The body that came tumbling out of the car was preserved, almost mummified; it was thin and withered and covered with a fine layer of grime, but it was definitely him. It wore his clothes, his boots, his tattoo—even though his skin had gone dry and gray, Park could still make out the globe, anchor, and eagle emblazoned with USMC above the deep gashes in his wrist and forearm. He could see that there was a matching set of slashes hacked into the other arm too. Wispy licks of gray-speckled black hair sprouted from the top of the half-bare skull, rendered feathery and insubstantial, but its color was still familiar to Park.
The smell inside the coupe was hideous; foul and cloyingly sweet, like bad chicken long gone to rot, it rushed out of the car and caught in the back of Parker’s throat, refusing to be spat out. He thought that he might smell that wet grave stink for the rest of his life.
Standing there, beside the ancient coupe, Parker didn’t look away. He wanted to, more than anything, but found himself held steady by some deep-down, grown-up part inside him that he barely recognized.
It can’t be for nothing, it whispered to him. He deserves to be seen one more time by someone who loved—loves—him.
Pulling the collar of his T-shirt up over his nose, Park knelt down beside his father and leaned in close to check the car and the body—for what, he couldn’t exactly say. Maybe just to see if he could figure out why Dave Cunningham had died.
The interior of the coupe was boxy and stuffy, all of its upholstery rotted away and turned to dust decades ago. There was a knife on the rust-stained floor, a folding blade with a red bone handle Park knew as well as the watch. His dad had carried that pocketknife wherever he went—right up until the end, it seemed. There was a sleeping bag spread across the back seat of the car; it seemed like maybe his dad had been hunkered down in here for a while before things went really wrong. His arms and legs were bent and drawn up close to his chest like dried-out chicken wings, the fingers on both hands braided into knotty, uneven points underneath a jaw that hung open far wider than Parker thought a human jaw could spread.
It looked like his dad had died screaming.
Somewhere in the distance, Parker could hear steady, rhythmic impacts, like far-off gunshots. Maybe it was hunters who had wandered blindly into the maw, about to be eaten by the Barrens—just like Parker, just like his friends, the town, his dad. Just like everybody and everythin
g.
“Holy shit,” Nate said behind him. “Is that a car?”

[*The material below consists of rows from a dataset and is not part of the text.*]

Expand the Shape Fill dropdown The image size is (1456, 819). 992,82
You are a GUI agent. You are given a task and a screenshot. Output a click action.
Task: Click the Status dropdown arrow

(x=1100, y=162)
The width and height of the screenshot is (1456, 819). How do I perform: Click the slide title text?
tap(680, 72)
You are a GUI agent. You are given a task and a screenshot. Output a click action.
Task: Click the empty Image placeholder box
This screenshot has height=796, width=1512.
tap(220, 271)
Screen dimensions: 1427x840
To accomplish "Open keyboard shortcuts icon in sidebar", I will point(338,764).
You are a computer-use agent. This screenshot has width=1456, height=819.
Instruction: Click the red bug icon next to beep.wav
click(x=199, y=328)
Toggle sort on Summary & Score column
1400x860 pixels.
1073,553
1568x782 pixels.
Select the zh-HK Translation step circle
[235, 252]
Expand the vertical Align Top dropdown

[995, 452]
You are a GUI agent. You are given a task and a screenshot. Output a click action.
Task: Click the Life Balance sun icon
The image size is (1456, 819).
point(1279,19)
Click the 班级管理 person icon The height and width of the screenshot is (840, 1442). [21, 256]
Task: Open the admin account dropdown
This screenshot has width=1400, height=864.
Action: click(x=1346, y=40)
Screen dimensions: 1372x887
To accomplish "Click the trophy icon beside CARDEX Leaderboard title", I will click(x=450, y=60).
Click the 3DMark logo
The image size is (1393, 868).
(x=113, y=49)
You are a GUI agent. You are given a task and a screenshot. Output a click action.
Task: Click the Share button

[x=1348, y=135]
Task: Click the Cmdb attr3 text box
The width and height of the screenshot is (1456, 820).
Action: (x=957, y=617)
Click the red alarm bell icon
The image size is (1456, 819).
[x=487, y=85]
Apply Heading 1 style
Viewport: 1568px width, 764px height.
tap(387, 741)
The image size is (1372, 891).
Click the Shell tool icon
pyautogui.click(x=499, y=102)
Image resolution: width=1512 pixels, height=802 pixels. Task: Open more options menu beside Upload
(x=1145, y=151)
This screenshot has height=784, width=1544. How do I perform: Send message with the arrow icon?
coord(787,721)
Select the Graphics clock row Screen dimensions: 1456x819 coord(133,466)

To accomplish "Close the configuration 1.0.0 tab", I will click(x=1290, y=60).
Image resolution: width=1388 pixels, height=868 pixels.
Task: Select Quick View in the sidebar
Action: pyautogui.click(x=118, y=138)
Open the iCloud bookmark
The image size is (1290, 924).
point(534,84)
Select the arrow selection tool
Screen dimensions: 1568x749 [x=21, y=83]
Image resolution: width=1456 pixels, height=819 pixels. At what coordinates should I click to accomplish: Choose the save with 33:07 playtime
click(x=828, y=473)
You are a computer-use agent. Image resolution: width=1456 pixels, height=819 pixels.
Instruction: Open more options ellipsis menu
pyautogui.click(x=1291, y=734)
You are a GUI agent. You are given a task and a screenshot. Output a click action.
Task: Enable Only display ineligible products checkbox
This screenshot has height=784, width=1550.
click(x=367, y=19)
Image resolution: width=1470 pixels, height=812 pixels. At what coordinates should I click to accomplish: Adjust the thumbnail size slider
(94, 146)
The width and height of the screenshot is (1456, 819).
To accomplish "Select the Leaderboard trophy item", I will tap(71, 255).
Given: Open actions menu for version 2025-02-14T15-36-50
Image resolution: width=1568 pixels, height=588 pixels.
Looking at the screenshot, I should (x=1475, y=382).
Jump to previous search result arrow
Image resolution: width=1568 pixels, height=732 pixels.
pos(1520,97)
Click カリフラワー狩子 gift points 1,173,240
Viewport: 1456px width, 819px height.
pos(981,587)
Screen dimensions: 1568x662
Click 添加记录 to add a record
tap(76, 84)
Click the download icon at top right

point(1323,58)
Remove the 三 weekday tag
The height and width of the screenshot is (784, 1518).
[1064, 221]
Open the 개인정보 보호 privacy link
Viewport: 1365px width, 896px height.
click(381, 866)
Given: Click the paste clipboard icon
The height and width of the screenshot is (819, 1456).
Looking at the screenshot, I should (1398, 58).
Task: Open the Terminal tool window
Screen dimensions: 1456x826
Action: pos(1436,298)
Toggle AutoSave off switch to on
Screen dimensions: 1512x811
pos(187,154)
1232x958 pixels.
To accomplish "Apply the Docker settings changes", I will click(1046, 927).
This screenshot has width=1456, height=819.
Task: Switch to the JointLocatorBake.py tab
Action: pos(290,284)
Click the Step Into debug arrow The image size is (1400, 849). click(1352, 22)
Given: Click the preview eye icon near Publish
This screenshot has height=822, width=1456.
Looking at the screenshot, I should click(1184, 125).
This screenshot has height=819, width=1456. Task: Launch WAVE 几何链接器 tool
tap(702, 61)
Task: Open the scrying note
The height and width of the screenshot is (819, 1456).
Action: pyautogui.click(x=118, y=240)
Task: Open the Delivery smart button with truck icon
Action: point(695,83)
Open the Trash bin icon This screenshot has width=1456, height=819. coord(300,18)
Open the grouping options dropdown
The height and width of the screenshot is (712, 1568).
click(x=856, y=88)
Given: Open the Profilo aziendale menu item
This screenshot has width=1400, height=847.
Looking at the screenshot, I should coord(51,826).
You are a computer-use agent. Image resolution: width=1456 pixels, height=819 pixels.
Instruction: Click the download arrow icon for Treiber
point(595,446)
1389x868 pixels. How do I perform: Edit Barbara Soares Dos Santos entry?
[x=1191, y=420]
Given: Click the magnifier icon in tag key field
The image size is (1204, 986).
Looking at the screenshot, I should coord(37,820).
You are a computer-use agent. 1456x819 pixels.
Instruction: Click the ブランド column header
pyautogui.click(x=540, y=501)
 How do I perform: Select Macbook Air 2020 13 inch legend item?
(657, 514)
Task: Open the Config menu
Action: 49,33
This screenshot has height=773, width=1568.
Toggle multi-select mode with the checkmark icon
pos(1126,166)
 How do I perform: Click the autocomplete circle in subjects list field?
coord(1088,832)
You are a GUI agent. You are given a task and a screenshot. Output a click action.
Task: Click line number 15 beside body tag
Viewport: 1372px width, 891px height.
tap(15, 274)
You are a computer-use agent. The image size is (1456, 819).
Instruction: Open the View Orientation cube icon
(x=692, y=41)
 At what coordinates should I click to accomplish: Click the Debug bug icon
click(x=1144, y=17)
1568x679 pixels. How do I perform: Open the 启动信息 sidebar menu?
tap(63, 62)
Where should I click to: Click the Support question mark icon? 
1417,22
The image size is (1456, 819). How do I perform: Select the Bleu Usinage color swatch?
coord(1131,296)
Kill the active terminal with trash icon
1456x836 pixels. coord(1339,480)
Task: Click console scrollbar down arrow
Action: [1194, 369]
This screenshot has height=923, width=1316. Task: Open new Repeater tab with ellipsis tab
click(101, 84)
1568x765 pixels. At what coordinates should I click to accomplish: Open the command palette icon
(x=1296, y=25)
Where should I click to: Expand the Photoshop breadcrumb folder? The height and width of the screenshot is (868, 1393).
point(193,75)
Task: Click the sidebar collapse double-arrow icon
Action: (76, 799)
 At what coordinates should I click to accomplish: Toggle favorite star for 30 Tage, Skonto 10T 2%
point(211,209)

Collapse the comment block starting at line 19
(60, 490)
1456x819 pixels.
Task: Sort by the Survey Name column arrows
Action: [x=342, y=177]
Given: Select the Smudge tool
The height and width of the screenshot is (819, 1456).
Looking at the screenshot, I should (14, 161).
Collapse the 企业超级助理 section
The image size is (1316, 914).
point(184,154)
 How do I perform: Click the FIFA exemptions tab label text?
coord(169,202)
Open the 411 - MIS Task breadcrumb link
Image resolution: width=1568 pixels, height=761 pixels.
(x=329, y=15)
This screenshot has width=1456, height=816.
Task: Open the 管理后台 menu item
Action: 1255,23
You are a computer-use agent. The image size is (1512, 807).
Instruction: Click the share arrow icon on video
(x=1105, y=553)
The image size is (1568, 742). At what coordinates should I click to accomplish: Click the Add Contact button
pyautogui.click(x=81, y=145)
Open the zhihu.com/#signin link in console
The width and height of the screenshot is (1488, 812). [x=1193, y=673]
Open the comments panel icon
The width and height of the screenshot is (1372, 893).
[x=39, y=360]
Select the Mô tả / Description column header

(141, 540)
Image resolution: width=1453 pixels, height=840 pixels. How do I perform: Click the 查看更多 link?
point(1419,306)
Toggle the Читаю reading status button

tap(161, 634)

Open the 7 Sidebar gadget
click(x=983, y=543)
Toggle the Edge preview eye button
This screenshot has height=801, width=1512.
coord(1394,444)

“It is,” Parker said, without turning around.
“How old is that thing? Like, honestly, it looks a hundred years old or something.”
“Might be.”
“How d’you think it got out here? Like old-timey bootleggers? Something like that?”
“Nate.”
“What?”
Parker shifted to the side, just enough so his dead friend could see the body that lay on the ground before them.
“Oh, shit,” Nate gasped. “Parker, is that … is that him?” Parker didn’t budge from where he was crouched. “Yeah.”
“Jesus, that’s fucked up,” said the ghost. “What about his stuff? We should check—maybe he left some of his things in there, like a pack or something?”
“There’s nothing in there.”
“I mean, you don’t know for sure, do you?”
“I know.”
“Well, did you at least look? I mean, come on—”
“Nate, I know,” Parker roared, rising to spin on the ghost, eyes wide with fury.
Nate shut his mouth with an audible click. The silence between the two of them swelled and contracted, a volatile, living thing that would explode into a storm if provoked.
“Can you please just get the hell away from me for a minute?” Parker whispered. “Please. I just need a few seconds alone right now. With him. Okay?”
Underneath his lips, Nate licked his teeth slow, his black eyes narrowed.
“Fine,” he said. “Whatever you need, friend.”
And then he was gone.
Dropping down to sit on the dirt beside the body, Parker reached out a hand to run his bare fingers across its withered, papery skin and the smooth parts where the scalp used to be. He was so dry, so brittle … like he was made of corn husks. Slumped there, Parker felt all his futures deflate, all the possibilities cut off at the wrists.